Things get trickier when you sit down and try to figure out how to do this in a way that makes everyone on the team feel included.

We human beings are a pretty diverse bunch; there’s no one-size-fits-all approach to fostering company culture. What works for some people on your team won’t work for everyone. These challenges lead some companies to let culture take care of itself.

It just seems like too much work for too little reward.

But fostering company culture — in an inclusive way — is important on so many levels. Left unchecked, a company’s culture can easily turn sour and have far-reaching negative impacts.

Here’s why — and how — to invest time, effort, and energy in creating a company culture that’s positive and inclusive of everyone on your team.

The value of an inclusive company culture

As with many things in life, your company culture is only as strong as its weakest link. Every company needs to promote team cohesion and cooperation, deliver the best customer experiences, and retain their top performers. Building this can’t happen if only a subset of your employees feel valued and included as part of a strong, positive team.

Obviously, incentive programs, competitive compensation, and employee benefits have their place. But these initiatives aren’t that effective for keeping your teams connected on a more personal level and making everyone feel included.

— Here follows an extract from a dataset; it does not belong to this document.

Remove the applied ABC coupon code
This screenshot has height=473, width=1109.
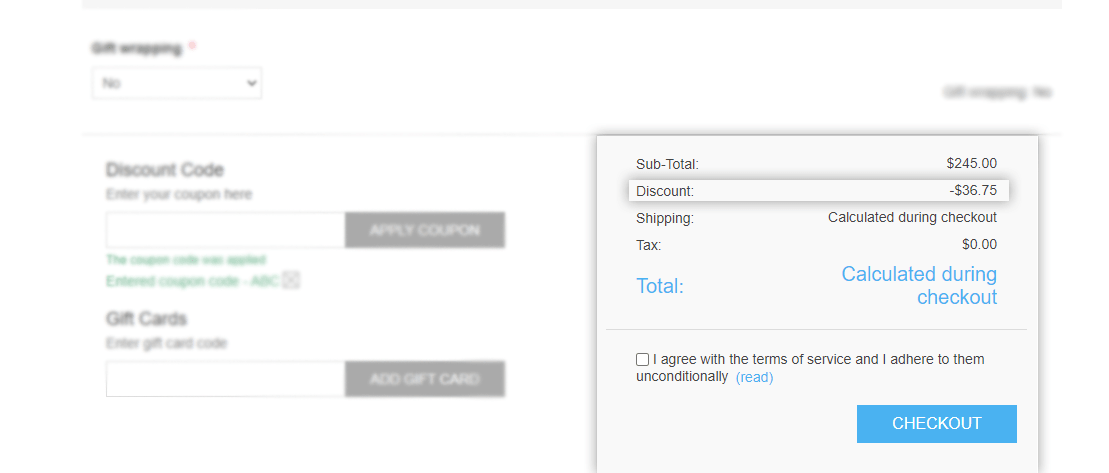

That’s where initiatives that directly address the interpersonal side of company culture come in. Company culture initiatives have many benefits.

Improved team cohesion and performance

Teams are all about teamwork. And people work better together when they feel connected. Creating a culture that brings everyone into the fold and intentionally recognizes everyone for their contributions makes your teams more cohesive, reduces internal friction, and ultimately increases performance.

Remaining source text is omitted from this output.